121’inci saat

Mustafa Karaalioğlu

Sondan başlayalım… ABD ile yapılan anlaşma Türkiye için olumludur ve harekatın bütün amaçlarını olmasa bile en önemli kaygı noktasında bir garanti sunmaktadır. PYD/YPG terör unsurlarının 20 millik (32 kilometre) derinlik dışına ağır silahlardan arındırılmış olarak çıkarılması Barış Pınarı harekatı öncesine göre kazanımdır. Aynı unsurların geri dönüş ihtimali hesaba katılarak mevzi ve barınaklarının tahrip edilecek olması da geri çekilmenin takibi açısından önemlidir.
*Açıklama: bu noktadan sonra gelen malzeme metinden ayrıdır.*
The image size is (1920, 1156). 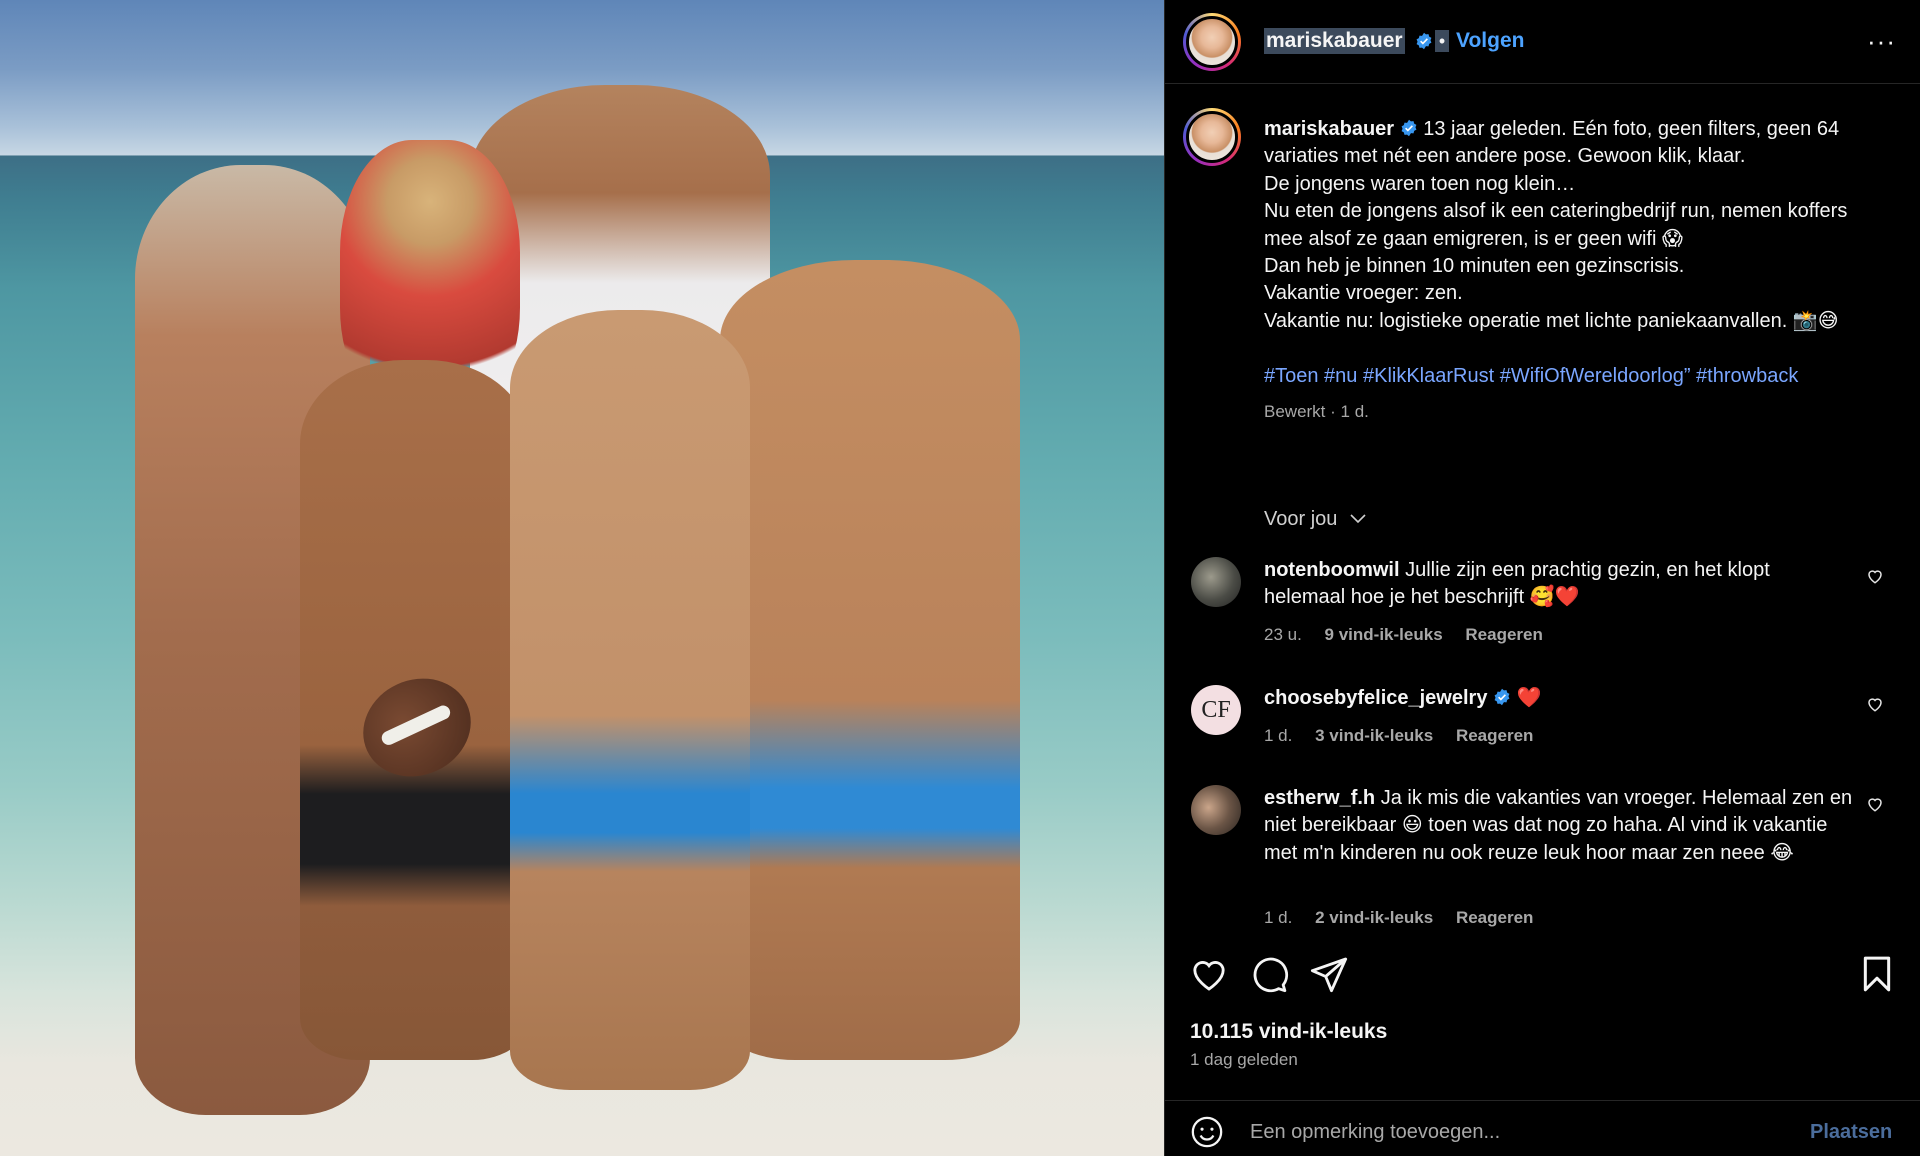 I want to click on comment-likes: 3 vind-ik-leuks, so click(x=1374, y=736).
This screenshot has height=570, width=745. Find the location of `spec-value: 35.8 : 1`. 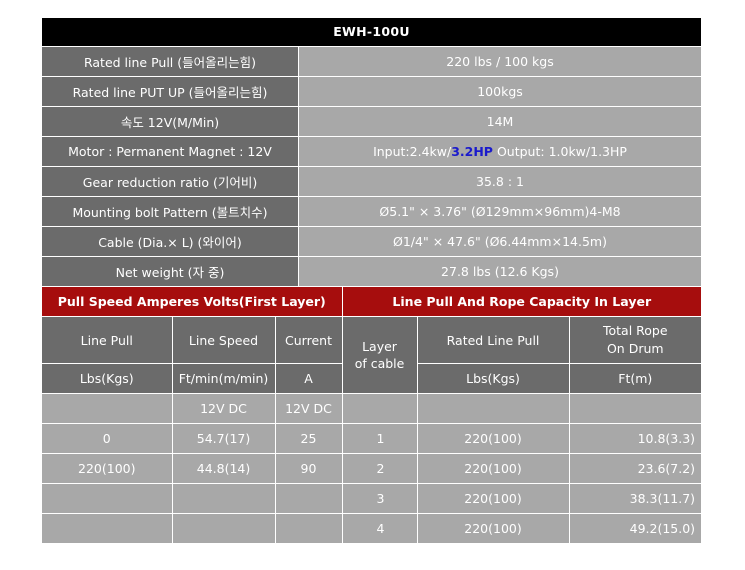

spec-value: 35.8 : 1 is located at coordinates (500, 182).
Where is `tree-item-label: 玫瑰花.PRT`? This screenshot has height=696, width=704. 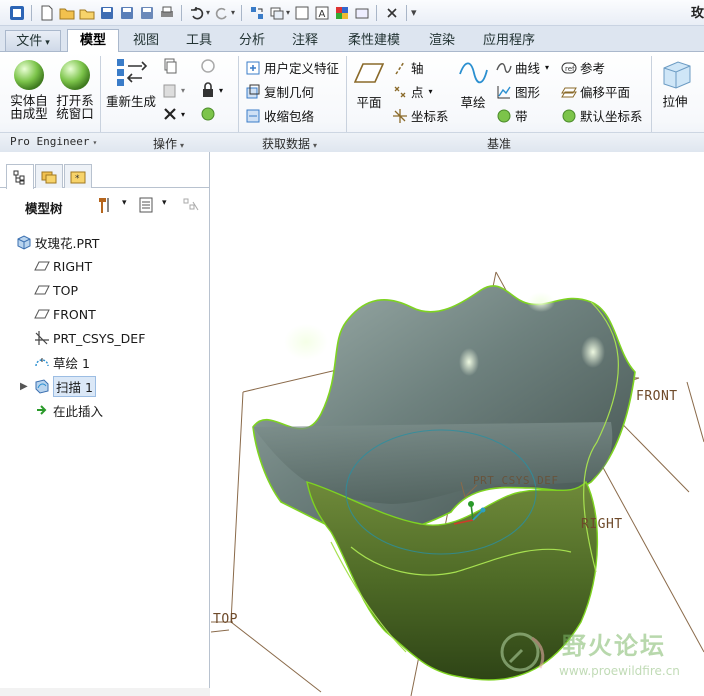
tree-item-label: 玫瑰花.PRT is located at coordinates (68, 243).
Türkiye’nin istediği bütün güvenli bölgeyi askeri girişimle temizlemek ve YPG’yi “bitirmek”ti ama bunun gerçekleşmesinin yaptırım başta olmak üzere bazı maliyetleri hesaba katılırsa gelinen nokta da harekatın netice aldığını gösterir. Türkiye’nin askeri olduğu kadar diplomatik faaliyete fırsat tanımış olması, özellikle harekatın başladığı günden itibaren adeta kasırgaya dönüşen küresel antipatinin dindirilmesi açısından da faydalı olmuştur. Malum, bunun sadece ekonomiye değil bütün sektörlere olumsuz etkileri apaçık ortadaydı…

Şimdi önümüze bakalım. “Önümüze bakmak” 24 saati geride kalan 120 saati değil, daha ilerisini düşünmek demektir. PYD/YPG’nin şöyle ya da böyle anlaşmaya bağlandığı şekliyle bölgeden çekileceğini tahmin ediyoruz. Bu, biraz tartışmayla da olsa gerçekleşecektir. Önemli olan, 121’inci saatten itibaren Kuzey Suriye’de yaşanması muhtemel gelişmeler ve Türkiye’nin rolünün ne olacağıdır.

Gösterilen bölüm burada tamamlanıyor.